§ SHORT EXERCISE
Reproduce the lines of the data below word for word, beginning with the line that contains "You are a computer-use agent." and ending at the end of the data. Leave out the pictures.

===============

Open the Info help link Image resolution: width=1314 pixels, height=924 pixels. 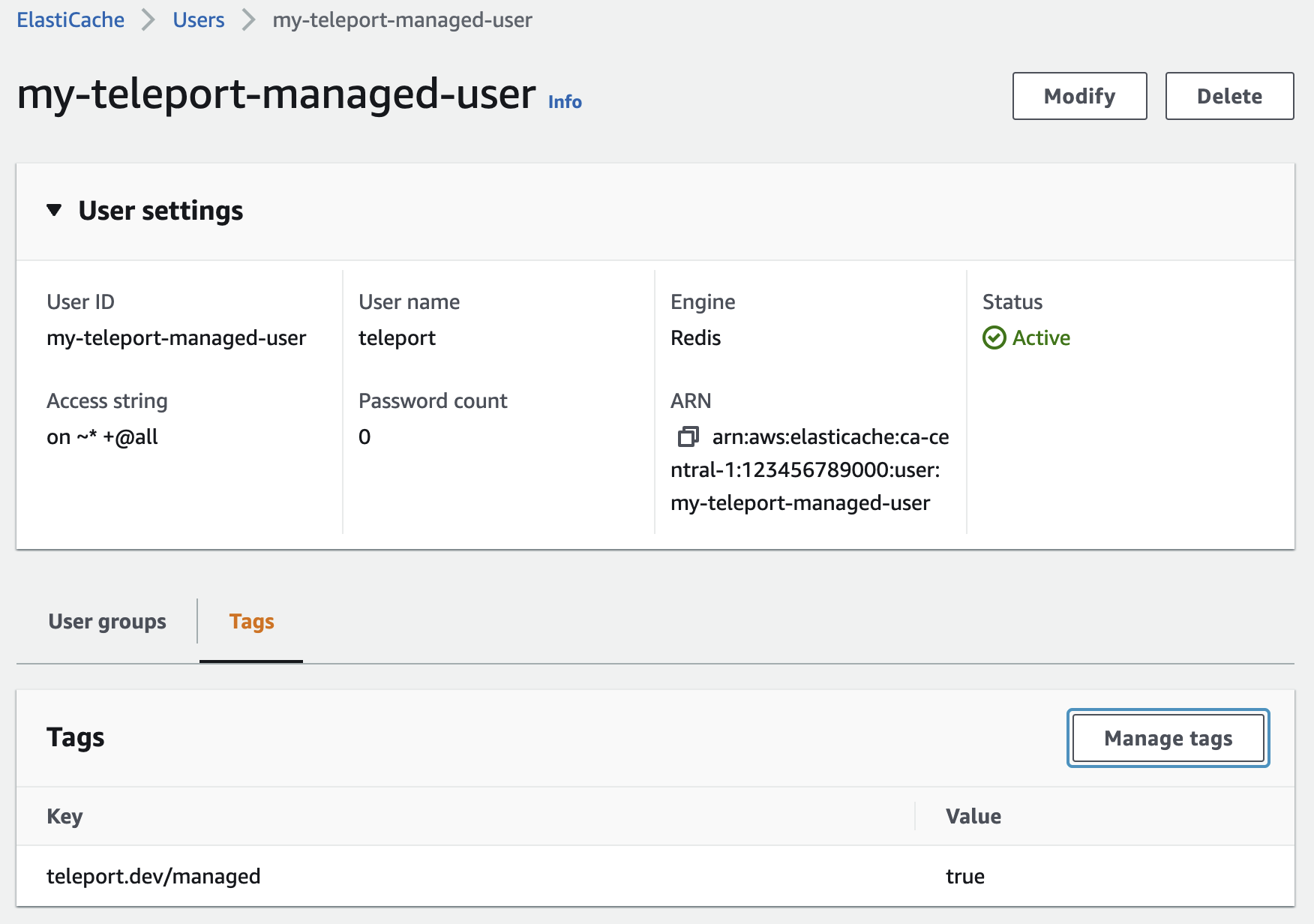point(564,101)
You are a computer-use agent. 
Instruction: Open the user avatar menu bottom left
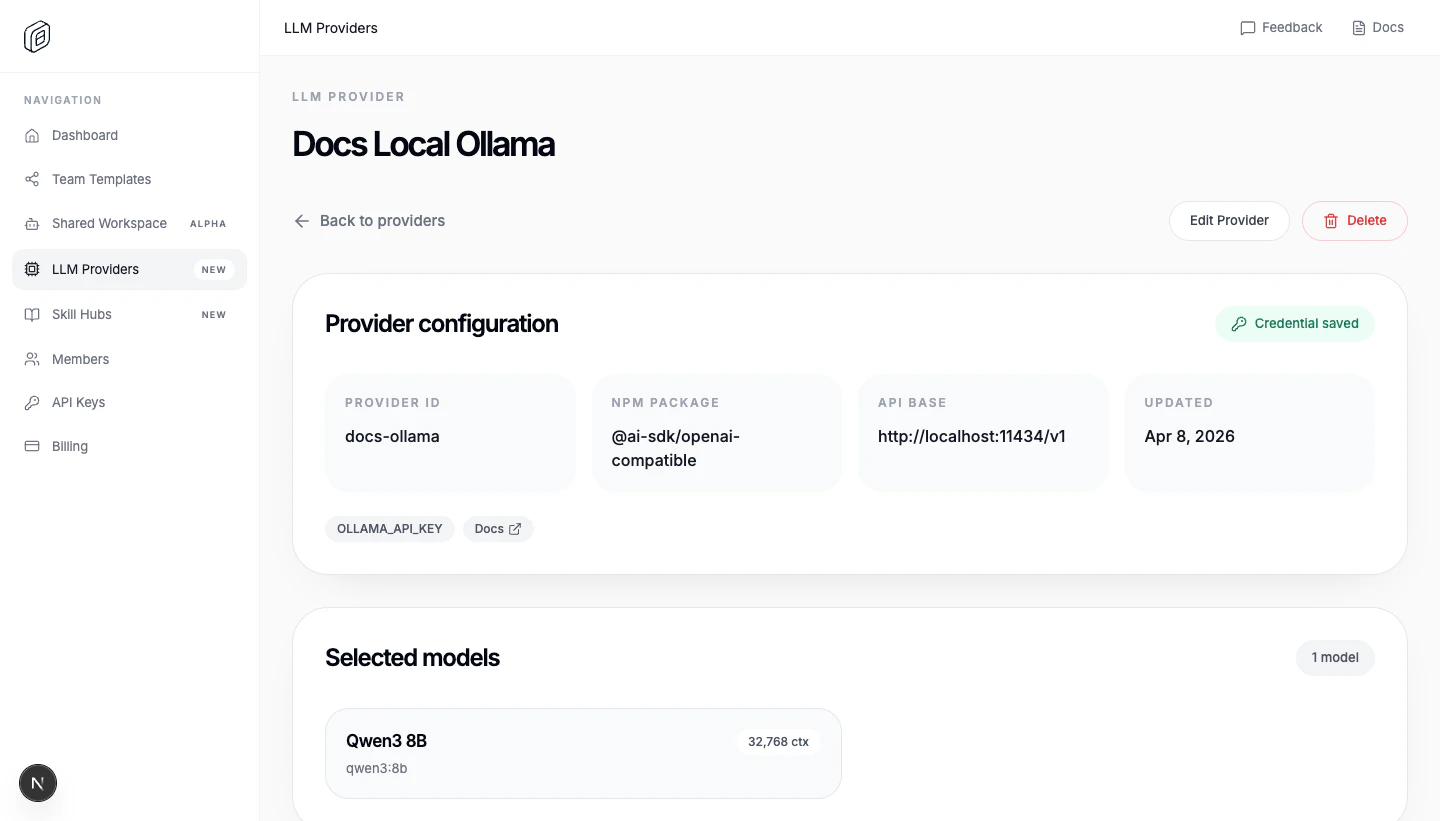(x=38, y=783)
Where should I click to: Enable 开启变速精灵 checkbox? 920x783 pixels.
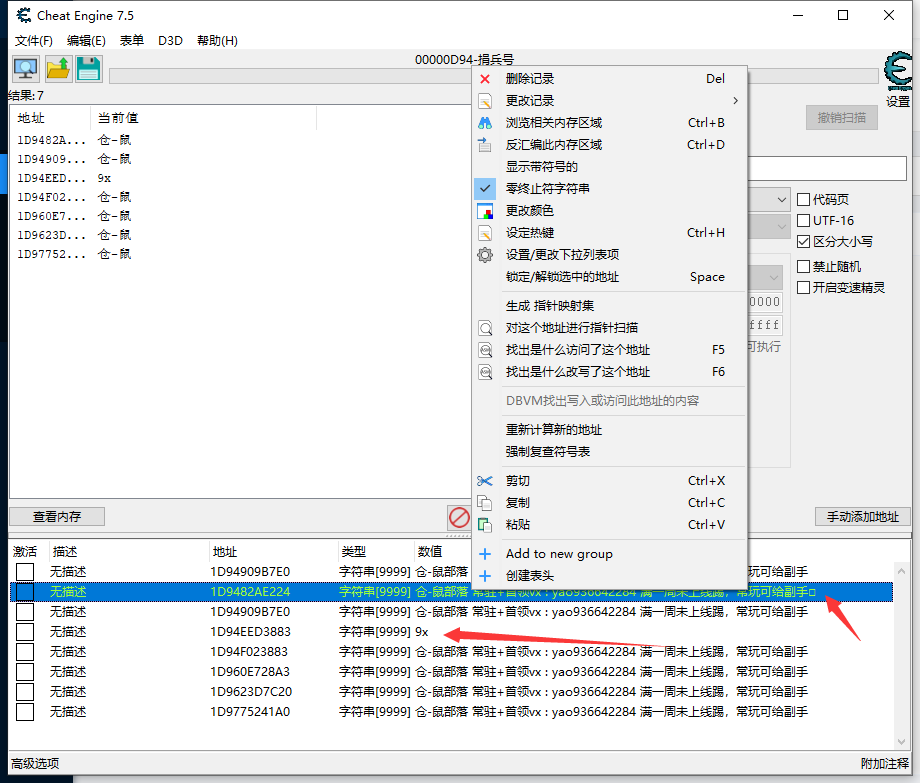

===============

§ FINISHED EXERCISE
You are a computer-use agent. 
Instruction: Open the user avatar menu bottom left
(x=38, y=783)
Where should I click to: Enable 开启变速精灵 checkbox? 920x783 pixels.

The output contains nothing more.